From: "Elliotte Rusty Harold" <elharo@metalab.unc.edu>
 
> Why would you want to restrict the syntax of the documents 
> you can process? (Yes, I know SOAP does this. I think SOAP is wrong, 
> and this brain damage should not be encouraged to propagate into 
> other domains.)  I don't want to allow subsets of XML syntax to be 
> defined and required. It's an interoperability disaster. 

I think it is the current definition of well-formed that is the interoperability
"disaster".   

As Simeon and Wadler point out in 
http://www.research.avayalabs.com/user/wadler/papers/xml-essence/xml-essence.pdf
one of the important properties of an external data-representation format is round-tripping.

The current situation where you don't know what infoset a parser will produce
when you give it a document means that at the heart of XML is a flaw which
should be removed sooner rather than later.  People wrongly attribute the interoperability
problem to "entities" in general (often just suggesting some kind of other link
whose influence on the information set is even less well defined.)   

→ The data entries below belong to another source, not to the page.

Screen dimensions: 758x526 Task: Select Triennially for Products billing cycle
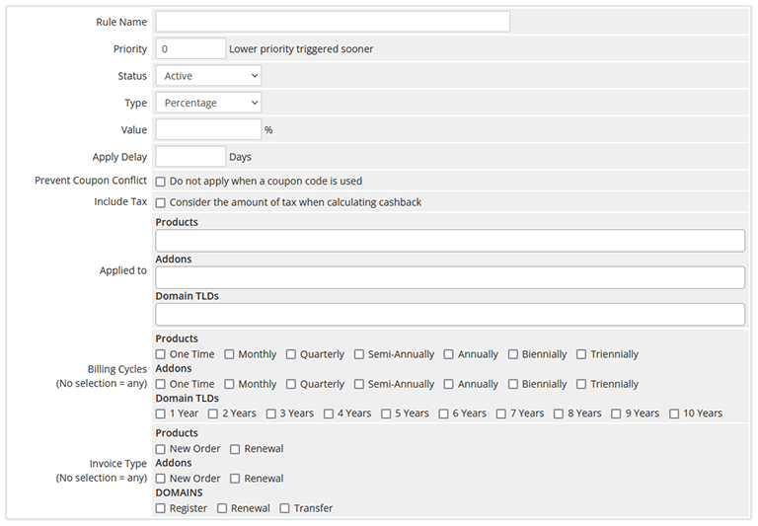point(582,354)
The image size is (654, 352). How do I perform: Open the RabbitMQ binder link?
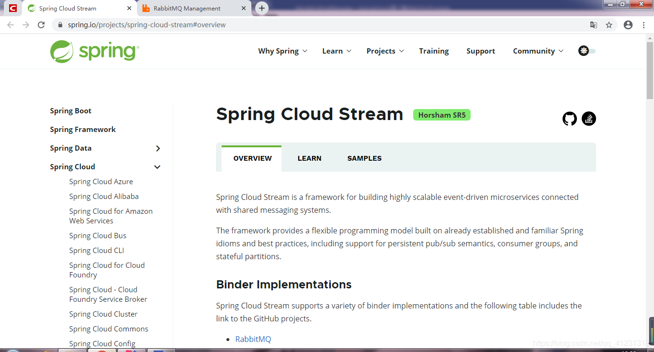tap(253, 339)
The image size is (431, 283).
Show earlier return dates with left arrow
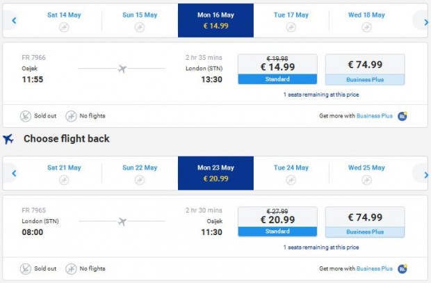point(14,174)
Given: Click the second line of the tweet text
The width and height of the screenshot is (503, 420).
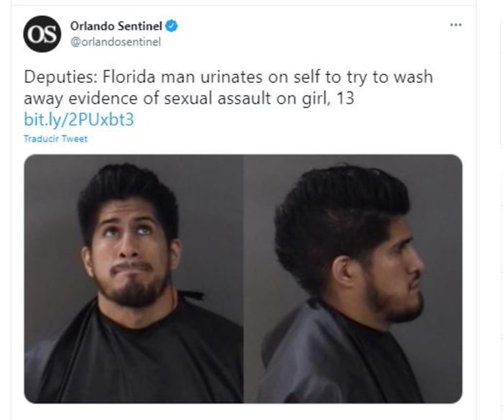Looking at the screenshot, I should pos(189,99).
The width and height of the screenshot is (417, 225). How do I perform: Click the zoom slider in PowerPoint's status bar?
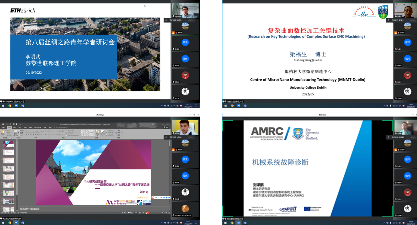pos(155,213)
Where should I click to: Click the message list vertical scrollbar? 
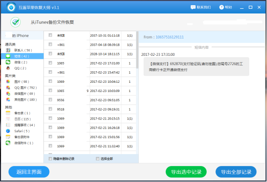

Now by "what infoset a parser will produce" I don't mean minor things like
the status of CDATA sections, but very major things: whether an attribute
is present, and (most significantly for downstream processing) whether that
attribute provides a namespace.  

Which is why I think we need to move to four kinds of XML documents
and processors

    - headless (e.g. for SOAP, similar to Norm's suggestion)
    - well-formed (deprecated)
    - infoset-complete but unvalidated (e.g. for XHTML)
    - valid

To recap, the infoset-complete-but-unvalidated documents/processors
would have exactly the same infoset as a valid document. However,
the parser would not need to understand content models, nor test
that attribute values which were enumerations matched their declarations.
A processor would have to maintain about an element: whether it allowed
PCDATA (to report whitespace correctly), what the default values for
attributes are, what attributes are IDs or IDREFs, and what tokenizing
or space-normalizing was needed for an attribute value.  But no DFAs.

Well-formed should be a category of minority interest to editor-application
developers, not something for public usage.

Cheers
Rick Jelliffe

Received on Thursday, 16 January 2003 11:59:14 UTC